大潮
因島で、お好み焼きを食べる。「いんおこ」ってよぶらしい。そば肉玉。お好み焼きを焼く所作を眺める。鉄板の上に薄らメリケン粉を引くだけでキャベツがたっぷり。ひっくり返すのがムツカシそう。大阪のお好み焼きと全然違う。大阪はメリケン粉でお腹いっぱいになったわ!って感じになるけど、因島はキャベツの食感がシャキシャキしてメリケン粉感が少ないから、体に良さそうな気がしてくるし、上品。大阪も因島もそれぞれ流派が違う感じで、どちらも個性があって美味しくて好きだなぁ…..。
因島大橋を眺める。「トラス桁吊り橋」とよぶそうだ。車道がトラスの上に走って、トラスの間に歩行者と自転車と原付の通路が通っている。それがユニーク。トラスの間の通路は、もともとは工事用の通路で完成後撤去する予定だったらしいが、歩行者も歩けるようにしてほしいという嘆願があって、トラスの間の通路を残すことになったという。それ以降しまなみ海道の橋には歩道がつくことになったそうだ。自転車で島々を渡り、サイクリングの聖地感が漂うのは、橋の技術と橋の上にある歩道のお陰なんだな。サイクリングする沢山の外人の方々とすれ違う。なんとなく嬉しい気分が湧いてくる。Eバイク(電動自転車)が沢山増えて、坂道で白人の子供さんが乗るEバイクに微笑みとともに追い抜かれた。
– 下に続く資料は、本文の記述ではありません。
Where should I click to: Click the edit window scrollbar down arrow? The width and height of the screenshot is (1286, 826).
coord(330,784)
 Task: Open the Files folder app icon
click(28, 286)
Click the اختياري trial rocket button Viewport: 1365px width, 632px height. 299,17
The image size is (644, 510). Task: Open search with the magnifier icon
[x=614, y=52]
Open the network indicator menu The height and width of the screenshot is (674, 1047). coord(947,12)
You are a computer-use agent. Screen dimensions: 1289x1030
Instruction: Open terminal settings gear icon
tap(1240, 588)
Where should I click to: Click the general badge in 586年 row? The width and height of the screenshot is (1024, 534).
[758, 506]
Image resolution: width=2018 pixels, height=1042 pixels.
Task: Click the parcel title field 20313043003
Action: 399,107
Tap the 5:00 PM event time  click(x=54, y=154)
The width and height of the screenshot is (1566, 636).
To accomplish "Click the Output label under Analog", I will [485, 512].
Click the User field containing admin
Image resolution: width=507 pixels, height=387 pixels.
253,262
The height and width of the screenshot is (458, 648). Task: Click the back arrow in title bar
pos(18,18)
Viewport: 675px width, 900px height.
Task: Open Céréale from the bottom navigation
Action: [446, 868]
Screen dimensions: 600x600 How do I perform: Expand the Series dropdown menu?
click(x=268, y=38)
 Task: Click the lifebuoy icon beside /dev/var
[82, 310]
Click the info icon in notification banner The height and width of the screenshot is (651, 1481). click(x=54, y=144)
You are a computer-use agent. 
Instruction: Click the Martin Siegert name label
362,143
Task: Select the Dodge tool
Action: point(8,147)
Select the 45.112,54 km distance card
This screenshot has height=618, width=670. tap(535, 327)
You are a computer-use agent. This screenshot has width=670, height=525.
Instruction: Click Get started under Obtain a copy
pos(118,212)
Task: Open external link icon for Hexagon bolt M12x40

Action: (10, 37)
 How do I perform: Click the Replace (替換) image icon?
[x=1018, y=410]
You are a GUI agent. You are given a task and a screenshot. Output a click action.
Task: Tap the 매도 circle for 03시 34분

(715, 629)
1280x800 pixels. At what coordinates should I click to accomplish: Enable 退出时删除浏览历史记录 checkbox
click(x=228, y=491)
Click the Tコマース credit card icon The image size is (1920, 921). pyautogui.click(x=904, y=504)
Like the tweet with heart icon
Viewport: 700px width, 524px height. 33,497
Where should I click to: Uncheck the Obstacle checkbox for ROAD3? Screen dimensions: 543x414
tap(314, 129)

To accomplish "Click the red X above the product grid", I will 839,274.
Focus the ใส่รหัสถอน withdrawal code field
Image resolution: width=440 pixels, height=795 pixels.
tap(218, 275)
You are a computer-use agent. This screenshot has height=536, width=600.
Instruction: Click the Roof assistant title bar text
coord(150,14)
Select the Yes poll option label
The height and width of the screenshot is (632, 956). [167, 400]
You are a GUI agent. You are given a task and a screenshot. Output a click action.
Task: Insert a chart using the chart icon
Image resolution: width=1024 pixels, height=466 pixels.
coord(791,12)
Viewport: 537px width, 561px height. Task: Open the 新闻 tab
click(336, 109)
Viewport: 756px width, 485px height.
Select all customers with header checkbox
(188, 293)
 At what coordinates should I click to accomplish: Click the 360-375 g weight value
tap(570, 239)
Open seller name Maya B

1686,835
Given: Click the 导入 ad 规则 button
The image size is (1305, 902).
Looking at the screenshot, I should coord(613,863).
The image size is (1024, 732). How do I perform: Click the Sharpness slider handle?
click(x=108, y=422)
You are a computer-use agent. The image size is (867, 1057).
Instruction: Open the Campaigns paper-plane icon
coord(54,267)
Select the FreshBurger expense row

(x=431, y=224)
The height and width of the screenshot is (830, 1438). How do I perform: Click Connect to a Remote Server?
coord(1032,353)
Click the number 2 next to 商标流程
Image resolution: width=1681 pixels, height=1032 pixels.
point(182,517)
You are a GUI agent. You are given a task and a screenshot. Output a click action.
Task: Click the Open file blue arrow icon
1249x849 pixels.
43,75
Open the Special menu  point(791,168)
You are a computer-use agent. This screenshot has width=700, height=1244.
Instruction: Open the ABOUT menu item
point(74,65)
生口島から岩城島の積善山を眺める。大潮の日だった。干満の差が最も大きくなる時の潮汐(ちょうせき)で、新月と満月の時には太陽,月,地球がほぼ一直線上に並び,太陽と月の引力が合わさるため干満の差が大きくなる。と辞典に書いてあった。潮が引いて湖のような鏡のような雰囲気で、風もなくとっても穏やかな空気感が充満していた。テレビからは、ゼレンスキー大統領が広島に到着しました!と、ものものしいトーンのアナウンスが聞こえてきた。こんな穏やかな景色と静けさが漂うなかで、そのテレビ映像を眺めると、それはドラマでの出来事のような錯覚に囚われ、大潮の潮が引いている眺めのように、現実感が遠のいていた。
自転車に乗って、しまなみ海道のいくつかの海峡を眺める。潮の満ち引きや潮流など、複雑。むかしむかしの北前船とか、大陸からの船による移住者とか、神武東征とか…..いろいろなモノやヒト。水先案内人がいないと通過できなかったとおもうし、この周辺海峡を無事に通過できたことで、奈良や京都の文化が誕生したんじゃない…..。とさえおもえた。広島で大潮をみて、平和の水先案内人になれるかどうかのサミットなんだな。なんていうコトバが、ふと浮かんだ。そんな広島での週末だった。